Work instructions:
Each line from the beginning of the entries below through the line that includes "In tramvia (28, 2291)" must be returned exactly as given.
------------------------------------
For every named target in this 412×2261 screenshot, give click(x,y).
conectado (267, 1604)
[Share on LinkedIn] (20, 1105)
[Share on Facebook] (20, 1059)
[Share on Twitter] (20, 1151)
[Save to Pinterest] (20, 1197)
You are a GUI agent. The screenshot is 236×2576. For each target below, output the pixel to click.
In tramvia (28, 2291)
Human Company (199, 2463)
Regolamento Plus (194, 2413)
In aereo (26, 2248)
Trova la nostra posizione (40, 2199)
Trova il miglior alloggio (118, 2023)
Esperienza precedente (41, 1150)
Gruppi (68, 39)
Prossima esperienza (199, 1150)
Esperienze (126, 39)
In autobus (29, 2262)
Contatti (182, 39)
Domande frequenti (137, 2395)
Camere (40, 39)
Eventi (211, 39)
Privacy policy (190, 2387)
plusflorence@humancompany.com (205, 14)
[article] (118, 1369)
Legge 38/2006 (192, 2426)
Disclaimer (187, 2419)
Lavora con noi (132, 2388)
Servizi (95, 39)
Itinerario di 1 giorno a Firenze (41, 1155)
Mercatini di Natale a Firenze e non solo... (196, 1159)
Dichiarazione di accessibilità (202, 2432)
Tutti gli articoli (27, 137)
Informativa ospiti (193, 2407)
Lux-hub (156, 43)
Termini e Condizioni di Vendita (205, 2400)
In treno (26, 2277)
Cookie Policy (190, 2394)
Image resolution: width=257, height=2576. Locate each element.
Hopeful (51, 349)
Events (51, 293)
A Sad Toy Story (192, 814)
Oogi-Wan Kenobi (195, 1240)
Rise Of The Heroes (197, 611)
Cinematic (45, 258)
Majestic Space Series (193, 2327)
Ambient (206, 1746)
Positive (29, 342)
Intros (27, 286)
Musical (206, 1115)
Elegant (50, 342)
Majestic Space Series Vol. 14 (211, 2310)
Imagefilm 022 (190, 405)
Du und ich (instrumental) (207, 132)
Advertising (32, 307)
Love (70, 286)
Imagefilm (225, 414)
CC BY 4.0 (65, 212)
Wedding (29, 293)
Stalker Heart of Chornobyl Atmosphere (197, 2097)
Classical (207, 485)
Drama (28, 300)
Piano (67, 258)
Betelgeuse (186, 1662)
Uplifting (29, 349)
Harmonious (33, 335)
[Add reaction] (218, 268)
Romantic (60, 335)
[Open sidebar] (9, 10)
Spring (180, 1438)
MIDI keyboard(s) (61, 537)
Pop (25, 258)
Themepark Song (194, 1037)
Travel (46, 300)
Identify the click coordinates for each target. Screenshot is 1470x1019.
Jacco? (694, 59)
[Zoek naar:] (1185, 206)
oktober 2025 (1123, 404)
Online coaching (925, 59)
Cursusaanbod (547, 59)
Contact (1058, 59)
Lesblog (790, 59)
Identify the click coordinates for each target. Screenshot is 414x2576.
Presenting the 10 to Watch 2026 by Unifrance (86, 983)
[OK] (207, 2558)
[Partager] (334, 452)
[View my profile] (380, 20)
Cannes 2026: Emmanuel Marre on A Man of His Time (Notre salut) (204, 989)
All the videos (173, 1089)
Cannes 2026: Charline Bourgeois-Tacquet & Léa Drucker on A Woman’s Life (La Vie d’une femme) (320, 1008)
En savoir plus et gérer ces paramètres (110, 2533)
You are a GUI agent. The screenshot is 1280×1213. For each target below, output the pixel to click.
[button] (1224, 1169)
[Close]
------------------------------------
Answer for the task:
For every named target in this 412×2261 screenshot, give click(x,y).
conectado (267, 1604)
[Share on LinkedIn] (20, 1105)
[Share on Facebook] (20, 1059)
[Share on Twitter] (20, 1151)
[Save to Pinterest] (20, 1197)
You are a GUI agent. The screenshot is 236×2576. For each target below, output the pixel to click.
In tramvia (28, 2291)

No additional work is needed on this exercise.